──────── Verilen Metin
Ana içeriğe atla

Kim yapar kadınların kendilerine yaptığı eziyeti?

Bir yerde birden fazla insan var, birlikte bir iş yapıyorlarsa işten verim alabilmek için mutlaka iş bölümü yapılmalıdır. İş bölümünün bilinmediği yerlerde birbirlerinin işine, görev alanına müdahaleler başlar bir müddet sonra.

Toplumda kadın-erkek birlikte yaşıyoruz. Kadının ilgi alanına giren görevleri vardır, erkeğin de. Hatta bizde, "Elinin hamuruyla erkek işine karışma" bile denir. Geçmişten beri kadın-erkek arasında bilerek veya bilmeyerek bir iş bölümü yapılmış idi. Kadınların yaptığı iş ayrıydı, erkeklerinki ayrı idi. Hatta eskiden bir yere bir kişi alınacaksa adaylarda aranan şartların içerisinde 'Erkek olmak' şartı da bulunurdu bazı iş alanlarında. Bu yüzyılda sapla saman karıştı. Kadın erkeğin, erkek de kadının işini yapar hale geldi. Ana sınıfı öğretmenleri bayan idi. Şimdi erkekler de olabiliyor. Hemşire dendi mi bayan akla gelirdi. Şimdiler de hemşir deniyor erkek hemşirelere. Veteriner hekim denince erkek akla gelirdi. Hasılı erkek kadının işini, kadın da erkeğin işini yapar hale geldi. Sanki cinsiyet sıkıntısı çekiliyor.
────────────────
──────── Ham Veri
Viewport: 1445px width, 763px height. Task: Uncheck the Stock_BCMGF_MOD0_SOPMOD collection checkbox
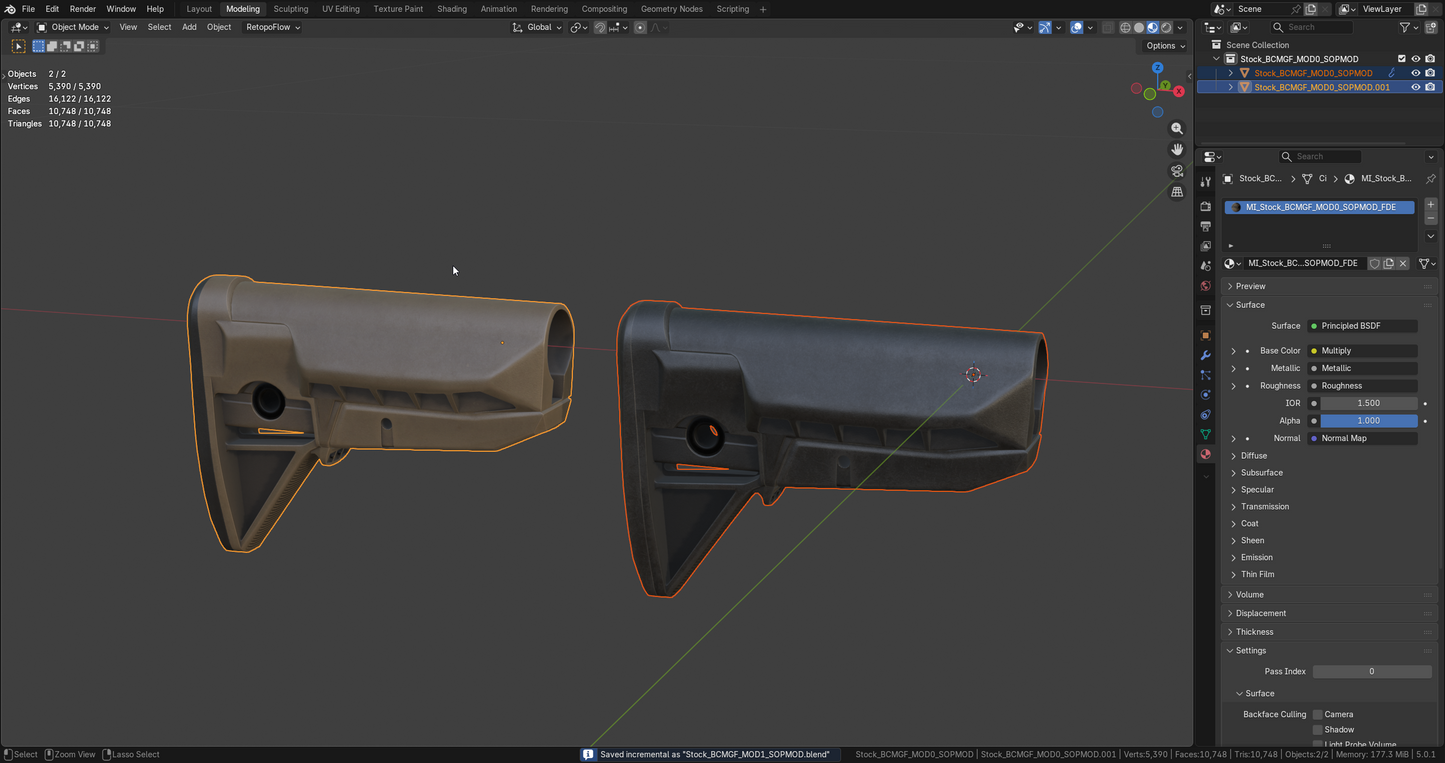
────────────────
Metinde "Kim yapar kadınların" ifadesinden "bir müddet sonra." ifadesine kadar uzanan bölümü lütfen harfi harfine aktarın. Yanıt verirken yalnızca metne dayanın.

§ **Görevin Çözümü**:
Kim yapar kadınların kendilerine yaptığı eziyeti?

Bir yerde birden fazla insan var, birlikte bir iş yapıyorlarsa işten verim alabilmek için mutlaka iş bölümü yapılmalıdır. İş bölümünün bilinmediği yerlerde birbirlerinin işine, görev alanına müdahaleler başlar bir müddet sonra.